THE PROBLEM: Please write out exactly the lines of the data below from the line holding "At what coordinates should I click to accomplish: Click" through the line holding "Select column F", and leave out the rest.

DATA EXTRACTS:
--*--

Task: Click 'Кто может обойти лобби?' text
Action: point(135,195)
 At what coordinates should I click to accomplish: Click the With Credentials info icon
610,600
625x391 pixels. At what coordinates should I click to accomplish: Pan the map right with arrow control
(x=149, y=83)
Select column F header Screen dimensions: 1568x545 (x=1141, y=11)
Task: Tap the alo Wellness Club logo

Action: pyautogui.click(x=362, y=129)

--*--

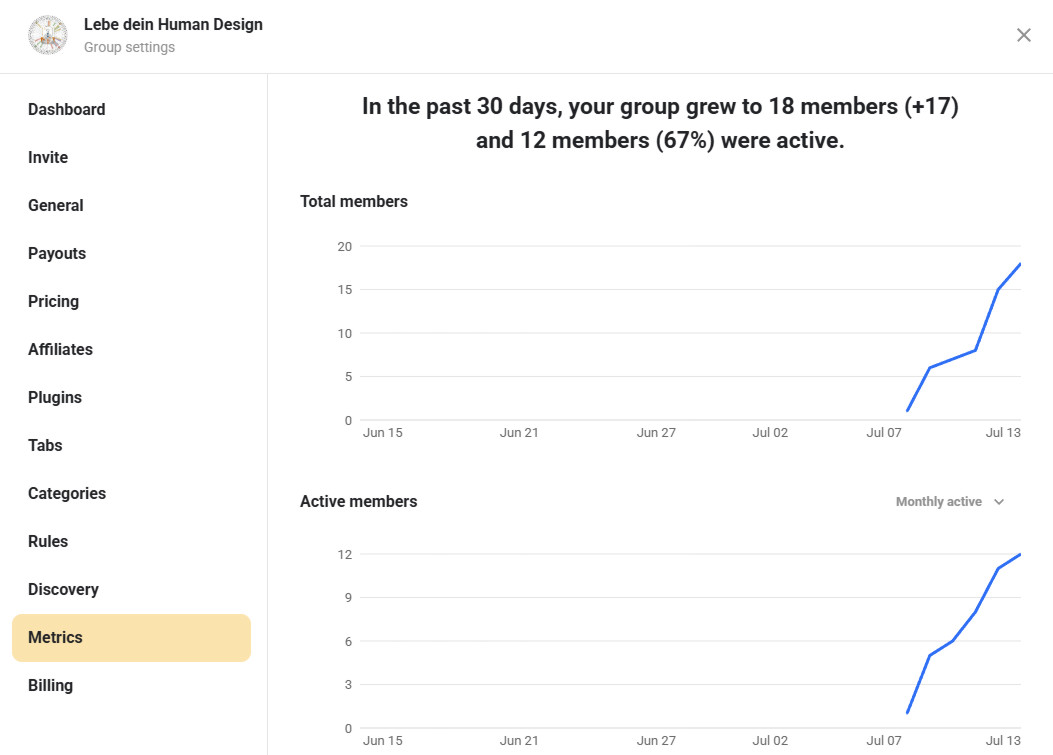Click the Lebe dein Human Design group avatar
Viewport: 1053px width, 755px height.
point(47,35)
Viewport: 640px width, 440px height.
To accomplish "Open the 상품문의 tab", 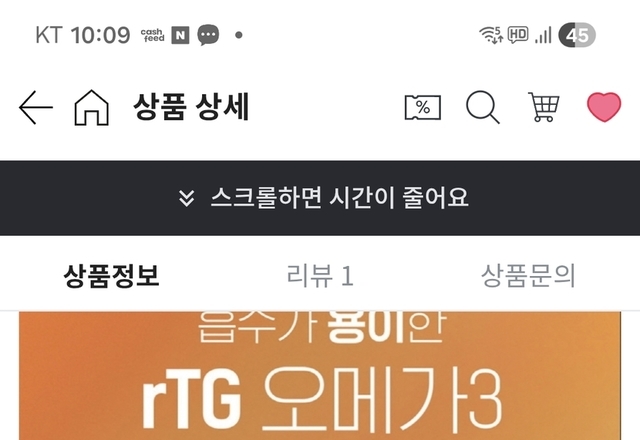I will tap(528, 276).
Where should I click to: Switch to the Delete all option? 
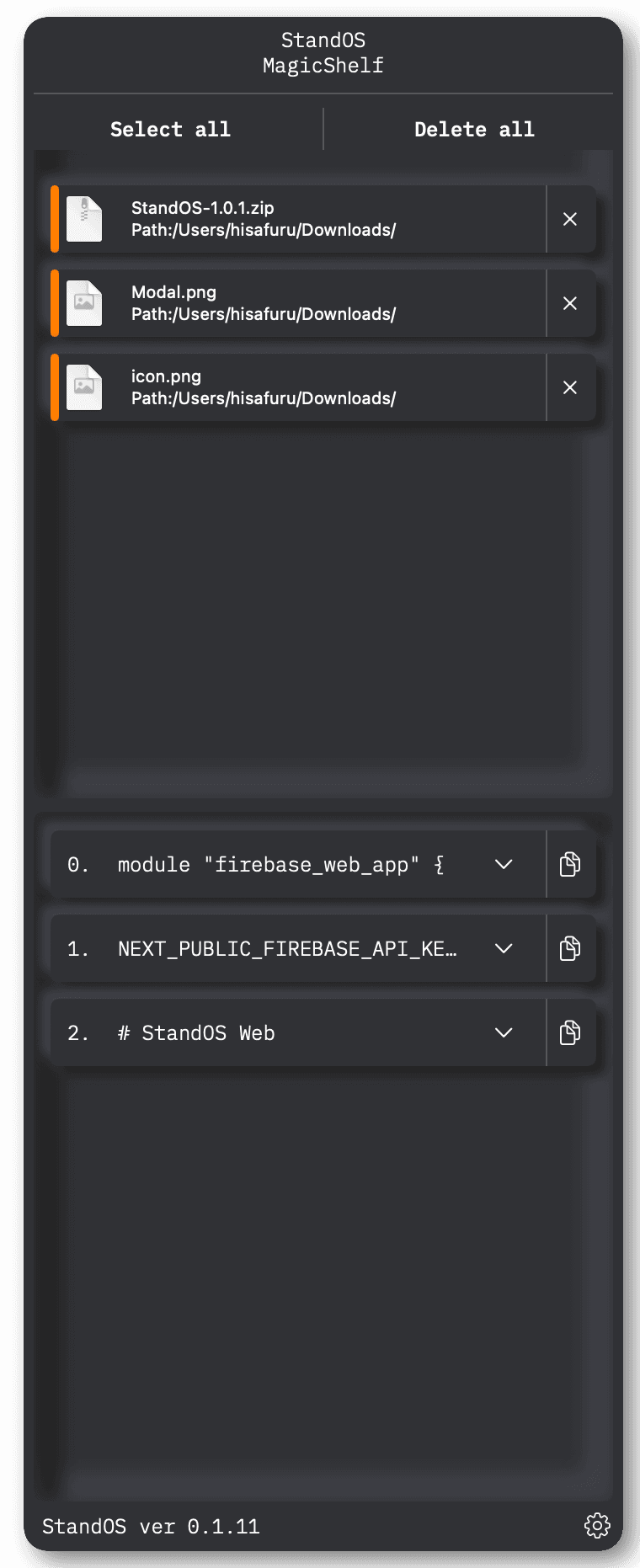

--*--

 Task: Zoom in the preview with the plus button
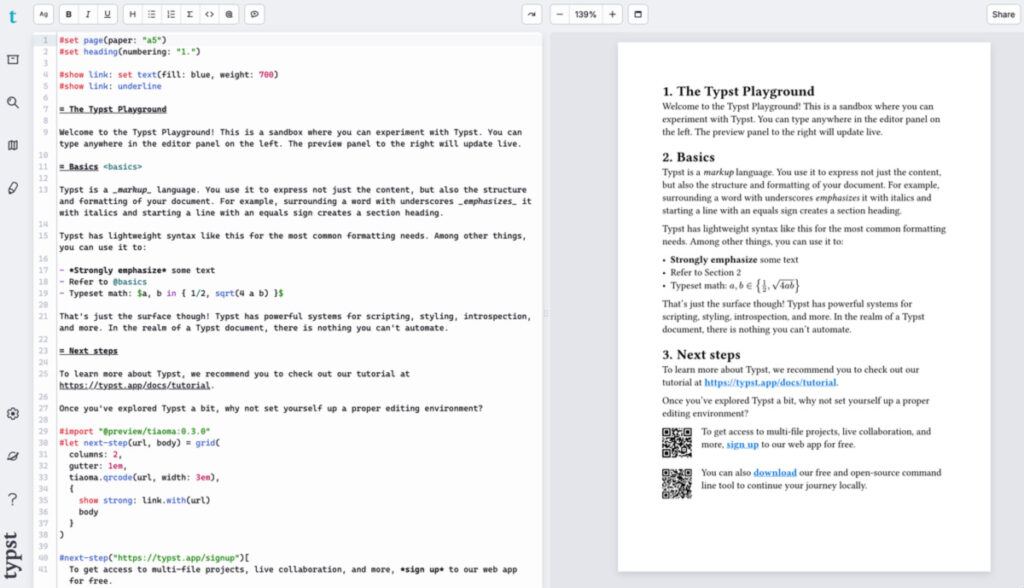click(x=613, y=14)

--*--

OUTPUT FOR THIS TASK:
 At what coordinates should I click to accomplish: Click the With Credentials info icon
610,600
625x391 pixels. At what coordinates should I click to accomplish: Pan the map right with arrow control
(x=149, y=83)
Select column F header Screen dimensions: 1568x545 (x=1141, y=11)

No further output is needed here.